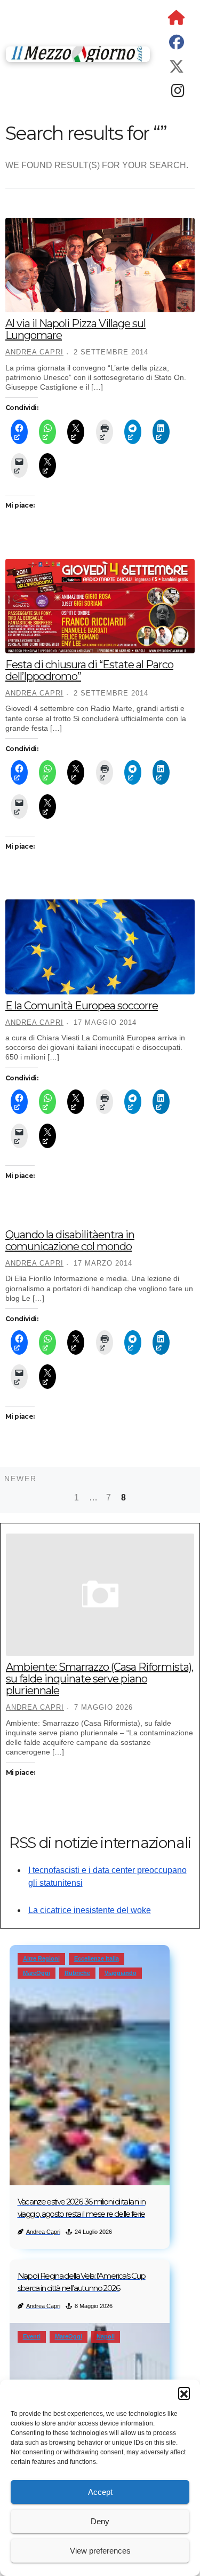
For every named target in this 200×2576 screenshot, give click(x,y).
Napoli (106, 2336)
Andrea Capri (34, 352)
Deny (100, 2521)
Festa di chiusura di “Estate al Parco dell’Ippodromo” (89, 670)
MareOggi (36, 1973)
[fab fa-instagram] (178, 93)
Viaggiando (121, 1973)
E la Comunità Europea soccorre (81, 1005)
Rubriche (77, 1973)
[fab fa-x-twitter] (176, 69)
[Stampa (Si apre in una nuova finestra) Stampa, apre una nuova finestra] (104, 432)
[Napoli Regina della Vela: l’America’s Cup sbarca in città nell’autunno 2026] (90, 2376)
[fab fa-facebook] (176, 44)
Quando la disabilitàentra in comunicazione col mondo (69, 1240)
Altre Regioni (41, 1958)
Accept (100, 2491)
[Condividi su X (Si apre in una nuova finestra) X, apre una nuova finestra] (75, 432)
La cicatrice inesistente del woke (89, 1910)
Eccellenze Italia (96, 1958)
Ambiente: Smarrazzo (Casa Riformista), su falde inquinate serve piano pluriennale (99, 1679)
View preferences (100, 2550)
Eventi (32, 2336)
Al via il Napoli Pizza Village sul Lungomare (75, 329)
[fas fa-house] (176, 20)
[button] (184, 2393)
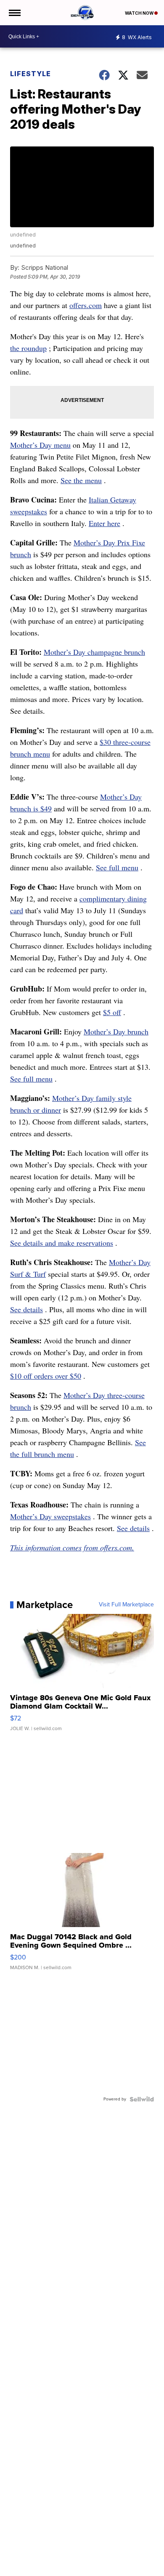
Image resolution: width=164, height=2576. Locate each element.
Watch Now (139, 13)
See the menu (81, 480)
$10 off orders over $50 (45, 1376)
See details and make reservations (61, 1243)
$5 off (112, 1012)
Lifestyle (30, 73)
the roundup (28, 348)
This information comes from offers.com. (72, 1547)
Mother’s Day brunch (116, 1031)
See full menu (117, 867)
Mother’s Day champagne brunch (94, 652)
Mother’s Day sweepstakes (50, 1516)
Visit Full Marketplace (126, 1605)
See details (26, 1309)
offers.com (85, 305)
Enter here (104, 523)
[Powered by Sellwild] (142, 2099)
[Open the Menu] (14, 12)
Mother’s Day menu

# # #

**Assignment:** Output only the stretch above from the line with "Quando la disabilitàentra" through the line with "over $50 (45, 1376)", reproduced exactly. Exclude pictures.

**Task output:**
Quando la disabilitàentra in comunicazione col mondo (69, 1240)
Altre Regioni (41, 1958)
Accept (100, 2491)
[Condividi su X (Si apre in una nuova finestra) X, apre una nuova finestra] (75, 432)
La cicatrice inesistente del woke (89, 1910)
Eccellenze Italia (96, 1958)
Ambiente: Smarrazzo (Casa Riformista), su falde inquinate serve piano pluriennale (99, 1679)
View preferences (100, 2550)
Eventi (32, 2336)
Al via il Napoli Pizza Village sul Lungomare (75, 329)
[fas fa-house] (176, 20)
[button] (184, 2393)
Image resolution: width=164, height=2576. Locate each element.
Watch Now (139, 13)
See the menu (81, 480)
$10 off orders over $50 (45, 1376)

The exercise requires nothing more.